Introduction

Today the advancement of technology has left manual labor in the past. As a result we now live in an era of the information society. The Internet has provided a fantastic platform for the dissemination of various types of data. However, with the rise of the information age there has been a tendency to use language (written/spoken) as the primary means of communicating data. Currently, millions of Americans sit at a desk everyday using a computer, monitor, keyboard and mouse. The main method of information absorption is reading text on the screen. When searching on Google - one can only look for information using text, whether searching for an article, an image, or any kind of data. At the super market one can find products such as "100 Calorie Packs!", each bag of crackers in the box has been quantified to the exact amount listed. In product advertising consumers seem to care more about the nutritional statistics outlined on the package rather than the gustatory experience it offers. In some ways this trend of language primacy is a side effect of the desire to making everything computable. Making a certain type of data computable involves turning it into code, into 1's and 0's. We are making the world more accessible to computers and then using computers to explore the world. The way we experience information is in the same way that computers process it - through languages. This shift into the computer/information age has marginalized the physical body and consequently our senses. No longer are humans needed to do manual labor, and with the exception of sight, our senses are greatly underused for gaining information about the world. However even vision may become obsolete if humans gain the ability to download information directly into the brain (see images above, from Zanic Design).

The “5ense5” project aims to explore our 5 senses as a medium for experiencing information and to articulate the idea of human centered design - technology that adapts to humans and not the other way around. The “5ense5” project adopts a combined model of synaesthesia and human computer interaction. Synaesthesia is the cross mapping of one sense into another.
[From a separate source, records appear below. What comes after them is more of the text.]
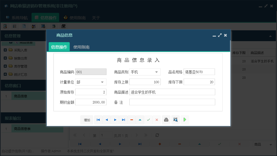Select the print preview magnifier icon
The width and height of the screenshot is (277, 156).
point(175,120)
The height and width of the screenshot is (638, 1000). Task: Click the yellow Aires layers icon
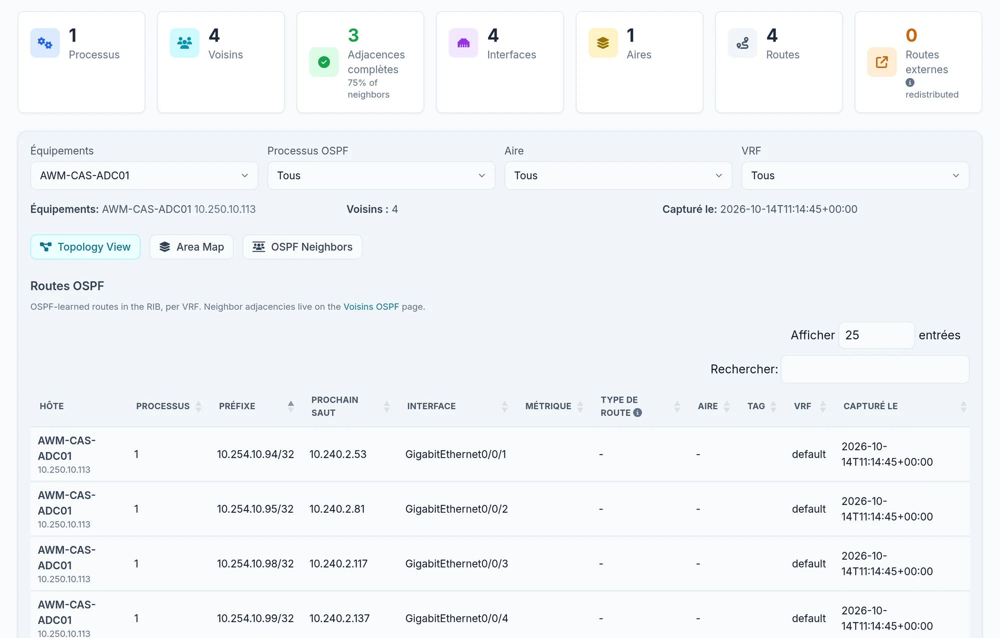point(603,43)
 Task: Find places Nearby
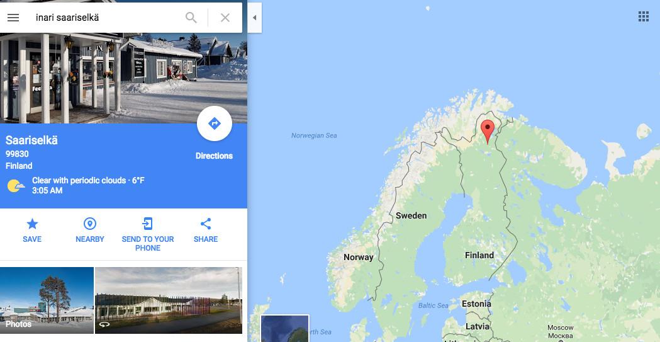(x=89, y=230)
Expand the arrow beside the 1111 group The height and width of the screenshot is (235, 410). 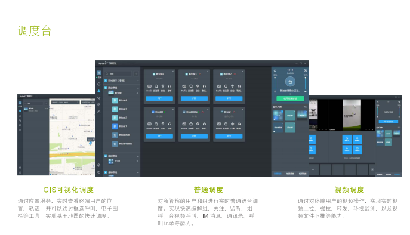[x=137, y=161]
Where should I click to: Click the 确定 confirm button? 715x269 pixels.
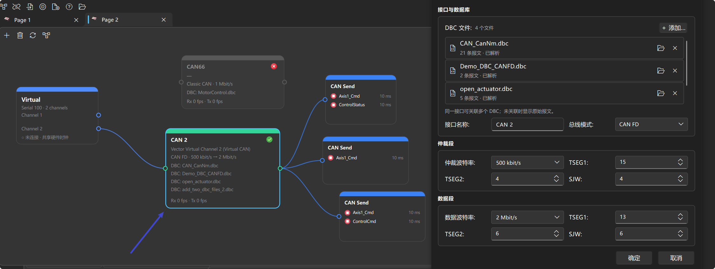tap(634, 258)
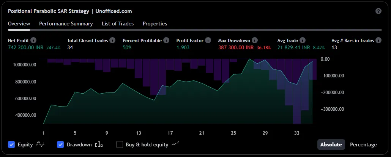Click the Avg Trade info icon
The image size is (391, 157).
(x=301, y=40)
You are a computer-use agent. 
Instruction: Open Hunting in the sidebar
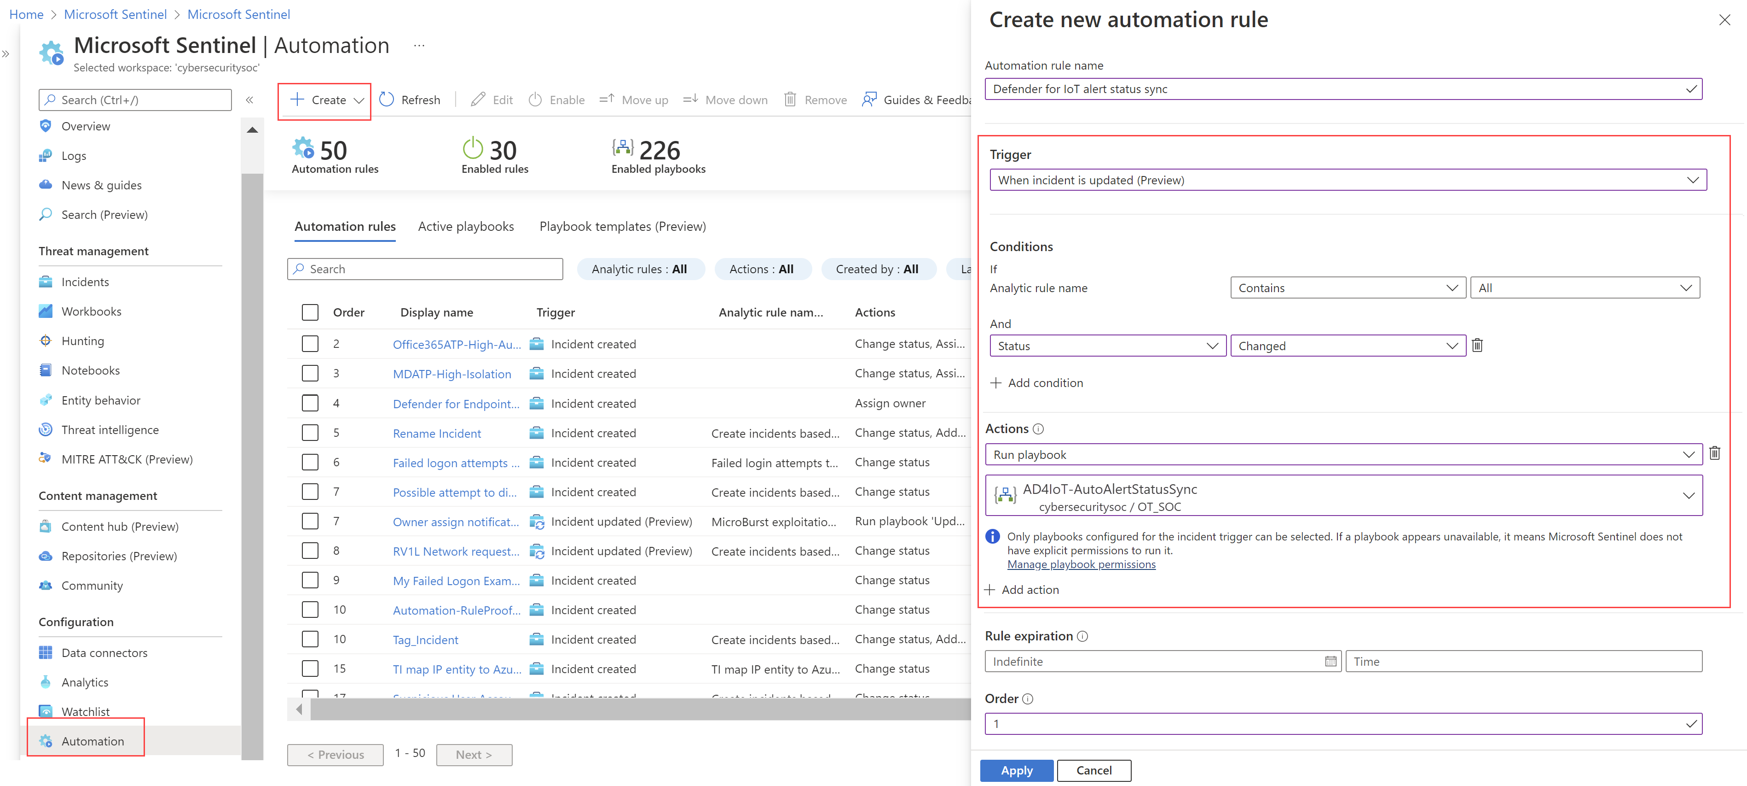(83, 341)
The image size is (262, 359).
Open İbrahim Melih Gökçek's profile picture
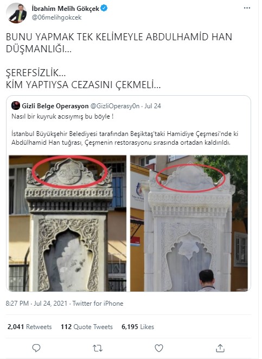point(17,13)
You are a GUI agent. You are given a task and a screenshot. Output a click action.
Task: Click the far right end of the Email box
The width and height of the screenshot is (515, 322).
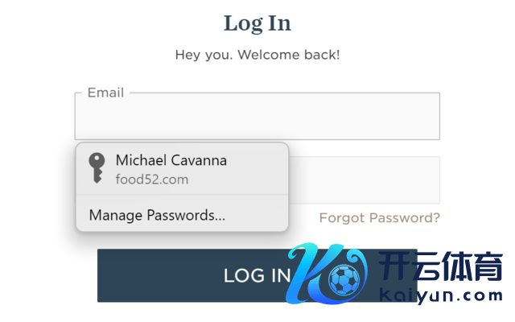tap(434, 116)
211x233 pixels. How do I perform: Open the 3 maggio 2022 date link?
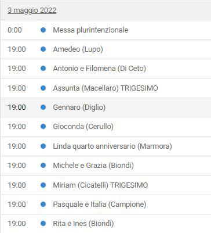(x=32, y=10)
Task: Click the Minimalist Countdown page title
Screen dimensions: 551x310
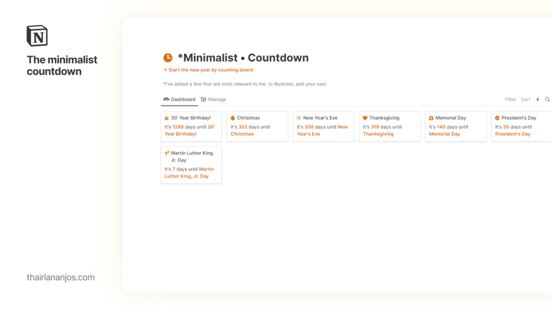Action: pyautogui.click(x=243, y=58)
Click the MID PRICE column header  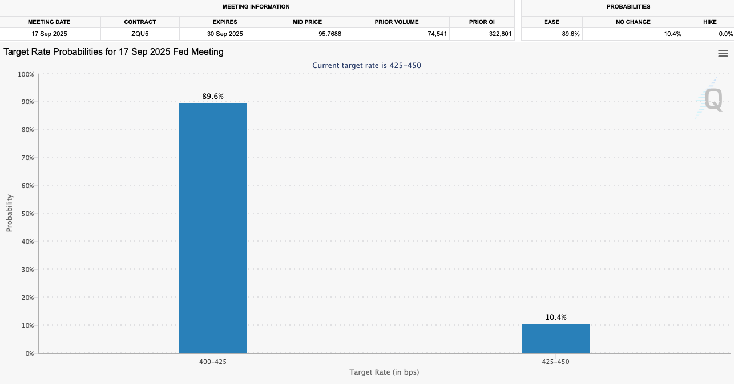(307, 22)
For example persons who experience sound to color synaesthesia report that hearing certain sounds have a color associated with them (seeing sounds: the meow of a cat brings up the sensation of the color blue). For this project, instead of mapping senses onto one another, different types of data are mapped into the senses. Each of our senses has different spatial/temporal qualities and thus are more suited to different types of information. Frequently information is invisible or inaccessible; people have come to accept this as the norm. For example online and in-store shoppers may be browsing the same inventory; however the online shoppers have no presence. The “5ense5” project brings attention to the data flowing around us in what may seem like a synaesthetic hallucination, but in actuality is the uncovering of systems of data.